Model Horses

What are Model Horses?

The model horse hobby is inclusive of all sorts of scale model horse sculptures, including models made from plastic, resin, china, ceramic and even original sculptures. Many of these are mass-produced, but just as many are one-of-a-kind pieces. They can range in size, from tiny micro minis at about 1.5" tall, through to large traditionals that can stand 12" at the ears, or even taller. Lots of different breeds and ages are depicted by these beautiful models: racing-fit Thoroughbreds, fuzzy pony foals, large draft breeds through, dainty Arabians and more.

The hobby includes a wide range of activities that welcome everyone with open arms. There are many hobbyists who enjoy simply collecting their favourite models, through to those who like to create various items for hobby use, and then there are those hobbyists who like to compete with their models. Prior to the advent of the internet, many hobbyists communicated through mail and hobby publications (of which AIMHC is one), but now there are lots of forums and online clubs aroud to create a friendly community amongst hobbyists around the world.

While you do not have to show your models to participate or even enjoy the hobby, there is a very large market for hobbyists who choose to do so. Model horse shows are based roughly off real horse shows, and models can win points, ribbons, rosettes, trophies and more if they are successful. Live shows enable collectors to gather together in person (as opposed to online), and these shows help foster a friendly community atmosphere in the hobby. To learn more about showing your models, please visit the Show Information page.

Types of Model Horses

There are three main types of model horses, which are described by their finish. Unlike model cars or planes, model horses don`t need to be assembled from kits.

Original Finish
Original Finish, or OF, is a term used to describe models that have been produced in a factory, and they are often (but not always) mass-produced in bulk numbers. Plastic OFs are the most common, but resin and china models can also be considered OF.

Plastic OFs are created in a factory, where the plastic is poured into a mould, removed when dry, and then painted. These painted 3-D models are then shipped out and often sold in retail stores, and often internationally. Breyer, owned by Reeves International, is a very popular brand in the hobby, as are Stone Horses and Schleich, as well as other brands.

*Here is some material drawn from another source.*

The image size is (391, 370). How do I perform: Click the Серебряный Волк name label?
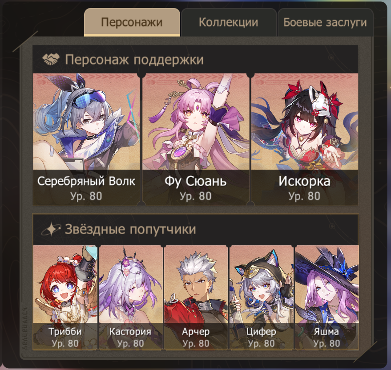[86, 181]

While OFs are usually mass-produced, they can also be released in a limited run or edition, where only a select number are produced. These LE models are sometimes made for special events or occasions, and the run number may be as small as one model, or reach into thousands.

Resins
As well as the original finish resins dicussed above, there is another type of resin model horses: artist resins. These models are created when an artist chooses to have their original sculpture cast in resin, and then the casts (resin copies of the sculpture) are sold in a limited or open edition. These artist resins (known as ARs), are usually sold blank for other artists to paint and/or and/or otherwise customise. Like OFs, resins are available in all sizes and breeds; they are only limited by an artist`s imagination!

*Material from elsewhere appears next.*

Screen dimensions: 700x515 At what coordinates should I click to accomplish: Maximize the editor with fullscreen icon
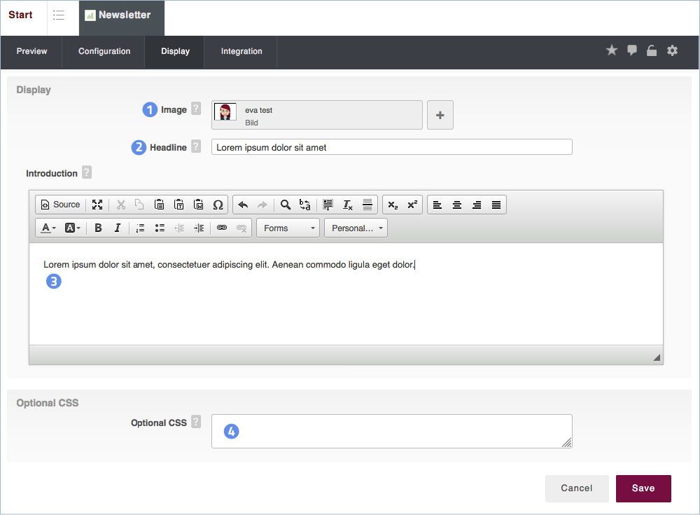(x=97, y=205)
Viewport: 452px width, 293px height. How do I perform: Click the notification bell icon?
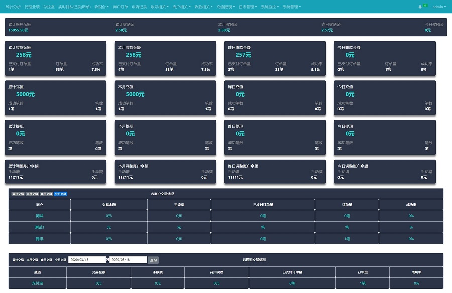pyautogui.click(x=420, y=7)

Due to the high cost of having a sculpture cast, artist resins are often more expensive than OFs or CMs, but the detail achieved in the casting process often allows for more realistic models.

Customs
A customised model is an OF model that has been modified in some way from the original version. There are various levels of customising work:

  • Etching, where a blade is used to scratch way the original finish paint to reveal the white plastic underneath
  • Repainting, where a model is painted a different colour or pattern.
  • Repositioning, where an artist will move something on the model to a new position: an ear, the tail, a leg, etc. A single joint may be moved, or the entire model modified. Models will then be repainted.
  • Hairing, where the plastic mane and tail are removed, and a hair mane and tail are added. Models will usually be repainted.


Customised models (known as CMs) are unique, one-of-a-kind pieces of work, and various mediums are used. Some artists, called customisers, like to use acrylics, while others may choose to use oil paints, pastel dust or an air brush, or a combination of mediums. Each medium has its own pros and cons with use, so no two models will be the same.